All of his economic and social policies—from the stimulus package, to housing, to health care “reform”—are tailored to the interests of the financial elite. As a result, they offer neither immediate relief for workers facing the loss of their jobs, incomes and homes, nor a longer-term perspective for addressing the social crisis.

Even as unemployment soars and wages decline, the banks are celebrating a recovery in their profits, based on the massive taxpayer subsidies provided by the government. Wall Street has seen a 35 percent rise in stock values over the past three months while the recession has taken an ever greater toll on working families.

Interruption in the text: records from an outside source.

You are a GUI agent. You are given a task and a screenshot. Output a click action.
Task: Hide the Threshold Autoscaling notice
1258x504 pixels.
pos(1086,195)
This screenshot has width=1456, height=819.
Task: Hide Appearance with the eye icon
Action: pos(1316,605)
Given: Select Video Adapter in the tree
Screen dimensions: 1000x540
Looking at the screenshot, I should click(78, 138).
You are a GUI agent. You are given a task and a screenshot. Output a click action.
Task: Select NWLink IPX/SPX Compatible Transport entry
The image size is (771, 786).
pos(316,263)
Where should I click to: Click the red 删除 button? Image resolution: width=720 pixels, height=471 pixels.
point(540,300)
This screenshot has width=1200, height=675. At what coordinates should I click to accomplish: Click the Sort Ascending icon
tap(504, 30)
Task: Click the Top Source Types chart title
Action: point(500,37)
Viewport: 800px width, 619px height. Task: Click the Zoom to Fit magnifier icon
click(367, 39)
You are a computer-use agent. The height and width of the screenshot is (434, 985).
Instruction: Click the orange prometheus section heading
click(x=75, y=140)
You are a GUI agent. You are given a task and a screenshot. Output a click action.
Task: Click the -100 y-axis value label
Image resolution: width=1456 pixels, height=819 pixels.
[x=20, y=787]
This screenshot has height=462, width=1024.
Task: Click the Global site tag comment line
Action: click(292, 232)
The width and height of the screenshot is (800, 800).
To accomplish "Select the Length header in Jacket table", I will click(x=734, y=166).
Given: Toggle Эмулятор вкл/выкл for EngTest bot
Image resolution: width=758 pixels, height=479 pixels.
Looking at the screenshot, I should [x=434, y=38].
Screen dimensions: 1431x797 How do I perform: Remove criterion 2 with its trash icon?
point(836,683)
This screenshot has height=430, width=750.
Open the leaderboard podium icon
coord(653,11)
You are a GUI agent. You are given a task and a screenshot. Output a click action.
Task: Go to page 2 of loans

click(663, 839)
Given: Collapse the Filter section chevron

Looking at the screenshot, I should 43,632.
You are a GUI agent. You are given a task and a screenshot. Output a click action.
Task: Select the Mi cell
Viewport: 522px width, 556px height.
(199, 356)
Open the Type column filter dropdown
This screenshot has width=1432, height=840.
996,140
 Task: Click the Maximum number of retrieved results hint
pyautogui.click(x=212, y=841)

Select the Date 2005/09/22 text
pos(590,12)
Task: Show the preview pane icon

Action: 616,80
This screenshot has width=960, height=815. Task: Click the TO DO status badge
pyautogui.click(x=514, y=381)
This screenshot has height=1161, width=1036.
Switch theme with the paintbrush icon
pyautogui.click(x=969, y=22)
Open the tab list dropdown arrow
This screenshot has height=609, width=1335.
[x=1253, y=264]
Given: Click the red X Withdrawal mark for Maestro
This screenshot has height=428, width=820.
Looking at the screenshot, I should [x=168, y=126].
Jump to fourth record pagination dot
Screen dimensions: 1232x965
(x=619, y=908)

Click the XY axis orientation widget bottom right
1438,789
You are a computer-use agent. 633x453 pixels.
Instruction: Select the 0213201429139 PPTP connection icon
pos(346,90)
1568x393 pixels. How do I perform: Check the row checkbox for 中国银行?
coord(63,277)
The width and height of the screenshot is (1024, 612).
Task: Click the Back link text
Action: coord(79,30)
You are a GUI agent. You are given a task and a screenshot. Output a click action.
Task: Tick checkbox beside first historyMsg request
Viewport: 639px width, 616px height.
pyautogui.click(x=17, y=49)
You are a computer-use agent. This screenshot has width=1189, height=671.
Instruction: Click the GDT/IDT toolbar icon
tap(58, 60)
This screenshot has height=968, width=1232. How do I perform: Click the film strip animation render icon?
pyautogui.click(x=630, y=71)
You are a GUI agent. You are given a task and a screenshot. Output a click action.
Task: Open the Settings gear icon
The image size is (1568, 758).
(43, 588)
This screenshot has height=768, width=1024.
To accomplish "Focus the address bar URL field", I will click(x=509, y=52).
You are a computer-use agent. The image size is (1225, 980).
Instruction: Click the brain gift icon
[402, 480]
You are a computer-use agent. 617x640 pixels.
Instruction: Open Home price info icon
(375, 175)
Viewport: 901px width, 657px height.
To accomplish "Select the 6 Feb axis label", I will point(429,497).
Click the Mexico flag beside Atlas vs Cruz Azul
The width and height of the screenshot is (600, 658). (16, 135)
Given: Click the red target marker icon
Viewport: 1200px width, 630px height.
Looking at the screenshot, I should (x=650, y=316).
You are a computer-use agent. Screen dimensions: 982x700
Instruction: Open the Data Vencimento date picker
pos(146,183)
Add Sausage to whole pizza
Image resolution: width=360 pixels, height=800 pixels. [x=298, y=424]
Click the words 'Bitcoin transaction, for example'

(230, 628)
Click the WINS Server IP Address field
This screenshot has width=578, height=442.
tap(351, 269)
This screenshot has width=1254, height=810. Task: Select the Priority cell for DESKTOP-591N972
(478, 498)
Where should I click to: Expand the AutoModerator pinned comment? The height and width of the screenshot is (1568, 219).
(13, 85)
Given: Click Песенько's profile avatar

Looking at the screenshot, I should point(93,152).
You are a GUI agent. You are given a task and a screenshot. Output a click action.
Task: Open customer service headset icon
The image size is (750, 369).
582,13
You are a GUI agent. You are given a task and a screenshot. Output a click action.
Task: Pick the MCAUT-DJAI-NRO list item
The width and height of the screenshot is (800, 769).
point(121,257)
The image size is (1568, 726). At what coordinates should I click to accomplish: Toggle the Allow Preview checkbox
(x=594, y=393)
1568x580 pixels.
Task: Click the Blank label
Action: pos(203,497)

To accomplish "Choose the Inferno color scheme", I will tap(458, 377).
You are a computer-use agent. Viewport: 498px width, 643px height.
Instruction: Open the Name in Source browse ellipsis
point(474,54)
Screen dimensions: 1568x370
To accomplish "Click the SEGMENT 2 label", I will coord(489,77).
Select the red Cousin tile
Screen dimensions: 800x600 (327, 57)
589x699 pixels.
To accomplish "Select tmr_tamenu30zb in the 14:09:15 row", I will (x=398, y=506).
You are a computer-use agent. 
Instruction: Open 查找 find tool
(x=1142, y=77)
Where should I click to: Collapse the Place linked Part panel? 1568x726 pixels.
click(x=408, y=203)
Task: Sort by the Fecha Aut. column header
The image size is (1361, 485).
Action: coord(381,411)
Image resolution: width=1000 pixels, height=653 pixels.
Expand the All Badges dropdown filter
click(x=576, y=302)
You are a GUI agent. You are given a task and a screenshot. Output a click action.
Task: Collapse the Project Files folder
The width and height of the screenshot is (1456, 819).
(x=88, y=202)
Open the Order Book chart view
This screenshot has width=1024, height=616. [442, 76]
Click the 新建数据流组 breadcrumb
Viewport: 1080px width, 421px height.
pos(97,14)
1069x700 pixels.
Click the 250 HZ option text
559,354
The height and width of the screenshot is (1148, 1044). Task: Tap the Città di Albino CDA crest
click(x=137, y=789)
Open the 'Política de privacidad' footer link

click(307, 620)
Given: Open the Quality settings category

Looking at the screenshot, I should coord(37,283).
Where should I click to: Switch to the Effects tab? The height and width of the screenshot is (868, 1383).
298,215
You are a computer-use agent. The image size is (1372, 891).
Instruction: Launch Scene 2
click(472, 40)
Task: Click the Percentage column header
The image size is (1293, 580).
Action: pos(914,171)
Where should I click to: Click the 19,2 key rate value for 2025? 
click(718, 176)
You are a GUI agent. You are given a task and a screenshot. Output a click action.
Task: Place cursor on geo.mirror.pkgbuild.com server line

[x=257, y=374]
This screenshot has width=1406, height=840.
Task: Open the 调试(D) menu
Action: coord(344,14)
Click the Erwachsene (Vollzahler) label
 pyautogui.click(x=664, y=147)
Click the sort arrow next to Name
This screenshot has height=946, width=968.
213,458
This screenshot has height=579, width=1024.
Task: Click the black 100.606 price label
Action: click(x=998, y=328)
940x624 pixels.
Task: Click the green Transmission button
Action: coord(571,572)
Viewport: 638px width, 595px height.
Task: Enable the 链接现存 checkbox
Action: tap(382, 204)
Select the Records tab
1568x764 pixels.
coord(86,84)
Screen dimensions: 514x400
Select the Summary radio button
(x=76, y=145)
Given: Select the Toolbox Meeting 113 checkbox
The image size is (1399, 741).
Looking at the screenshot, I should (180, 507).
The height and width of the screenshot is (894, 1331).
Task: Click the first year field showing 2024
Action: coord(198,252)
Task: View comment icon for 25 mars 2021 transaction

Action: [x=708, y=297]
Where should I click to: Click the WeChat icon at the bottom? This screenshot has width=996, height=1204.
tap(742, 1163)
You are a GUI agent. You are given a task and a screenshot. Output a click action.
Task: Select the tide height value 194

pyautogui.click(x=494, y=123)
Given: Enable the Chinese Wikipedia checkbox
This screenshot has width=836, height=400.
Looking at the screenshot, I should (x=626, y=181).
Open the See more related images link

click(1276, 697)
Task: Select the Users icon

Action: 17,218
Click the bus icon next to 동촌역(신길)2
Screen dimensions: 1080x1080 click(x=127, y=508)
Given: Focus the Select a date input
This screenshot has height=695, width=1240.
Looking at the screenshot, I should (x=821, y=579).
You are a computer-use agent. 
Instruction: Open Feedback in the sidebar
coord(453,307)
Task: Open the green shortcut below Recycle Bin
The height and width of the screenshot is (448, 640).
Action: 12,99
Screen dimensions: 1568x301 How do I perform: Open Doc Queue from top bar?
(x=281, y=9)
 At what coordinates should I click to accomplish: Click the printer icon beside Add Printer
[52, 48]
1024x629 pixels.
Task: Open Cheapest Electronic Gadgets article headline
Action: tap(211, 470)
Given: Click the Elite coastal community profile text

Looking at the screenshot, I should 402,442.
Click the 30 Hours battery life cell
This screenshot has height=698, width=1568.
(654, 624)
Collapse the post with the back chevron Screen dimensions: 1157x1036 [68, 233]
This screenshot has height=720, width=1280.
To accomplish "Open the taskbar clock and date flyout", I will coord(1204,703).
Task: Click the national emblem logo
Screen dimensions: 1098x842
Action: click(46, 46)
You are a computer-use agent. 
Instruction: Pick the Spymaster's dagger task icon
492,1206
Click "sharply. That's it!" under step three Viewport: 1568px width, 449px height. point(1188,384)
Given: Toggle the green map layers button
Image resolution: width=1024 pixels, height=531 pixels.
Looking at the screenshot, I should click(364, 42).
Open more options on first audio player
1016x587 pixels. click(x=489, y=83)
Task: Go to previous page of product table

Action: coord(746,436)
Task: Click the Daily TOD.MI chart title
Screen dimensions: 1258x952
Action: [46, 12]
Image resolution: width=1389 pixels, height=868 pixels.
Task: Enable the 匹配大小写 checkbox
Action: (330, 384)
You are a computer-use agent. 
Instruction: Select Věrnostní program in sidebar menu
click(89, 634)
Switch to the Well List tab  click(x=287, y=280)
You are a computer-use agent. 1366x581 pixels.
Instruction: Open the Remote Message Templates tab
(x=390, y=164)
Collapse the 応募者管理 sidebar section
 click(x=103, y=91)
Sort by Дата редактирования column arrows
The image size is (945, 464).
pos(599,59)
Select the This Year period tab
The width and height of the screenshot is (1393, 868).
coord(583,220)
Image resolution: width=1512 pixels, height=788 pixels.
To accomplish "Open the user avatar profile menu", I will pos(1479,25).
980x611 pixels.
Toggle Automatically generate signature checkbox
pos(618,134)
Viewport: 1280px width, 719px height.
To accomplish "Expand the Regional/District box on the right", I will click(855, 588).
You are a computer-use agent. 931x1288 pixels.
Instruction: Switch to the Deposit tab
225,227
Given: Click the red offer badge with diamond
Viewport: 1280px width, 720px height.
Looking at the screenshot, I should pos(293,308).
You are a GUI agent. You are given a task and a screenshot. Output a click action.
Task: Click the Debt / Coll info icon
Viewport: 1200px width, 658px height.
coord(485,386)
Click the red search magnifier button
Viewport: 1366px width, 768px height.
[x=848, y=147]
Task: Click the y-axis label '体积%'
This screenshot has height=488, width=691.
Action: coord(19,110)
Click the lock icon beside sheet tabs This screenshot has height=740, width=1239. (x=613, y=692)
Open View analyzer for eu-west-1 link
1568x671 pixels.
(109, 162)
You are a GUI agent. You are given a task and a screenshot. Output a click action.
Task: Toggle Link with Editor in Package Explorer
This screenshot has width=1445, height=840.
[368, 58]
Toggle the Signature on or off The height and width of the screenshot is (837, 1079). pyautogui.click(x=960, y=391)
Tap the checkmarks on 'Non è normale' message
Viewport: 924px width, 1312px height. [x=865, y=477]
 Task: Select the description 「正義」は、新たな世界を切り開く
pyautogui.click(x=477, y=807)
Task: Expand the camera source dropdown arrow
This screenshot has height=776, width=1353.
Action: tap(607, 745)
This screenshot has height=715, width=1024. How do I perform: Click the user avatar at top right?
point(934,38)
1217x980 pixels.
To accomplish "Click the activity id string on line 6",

The renewed orgy of money-making on Wall Street—set into motion by the Obama administration’s policies—imparts to Obama’s declaration that he will generate 600,000 jobs over the summer an almost provocative character. This is an administration that believes it has perfected the art of pulling the wool over the population’s eyes. By means of vague and dishonest rhetorical gestures, Obama wagers he can prevent the growth of social opposition while ruthlessly pursuing the class interests of the financial aristocracy.

He is mistaken. The present mood among workers—a combination of shock, anger and dimming hope in the Obama administration—will inevitably give way to a renewal of class struggle.

Independent and united action by workers is the key to stopping the destruction of jobs and living standards.  It is necessary to organize strikes and factory occupations to fight against layoffs, to mount protests against home foreclosures and evictions, and to consciously work for the united mobilization of workers, young people, the unemployed, students, and professionals.

The demand must be raised for a trillion-dollar public works program to rebuild schools, health care facilities, public transportation, housing and basic industry. The ill-gotten fortunes of the speculators must be confiscated and used for social needs.

To break the back of the dictatorship exercised by the financial elite, a new political perspective is required.  It is not a question of appealing to or pressuring Obama and Congress. Four months after the elections, the Democratic administration and Democratic Congress have demonstrated that they are nothing more than political instruments of the financial elite.

Workers must mobilize in opposition to Obama, the Democrats and the two-party political monopoly of big business. The banks and major corporations must be nationalized and transformed into public utilities under the democratic control of the working population. Only such a socialist program can provide a way out of the catastrophe created by the failure of the profit system.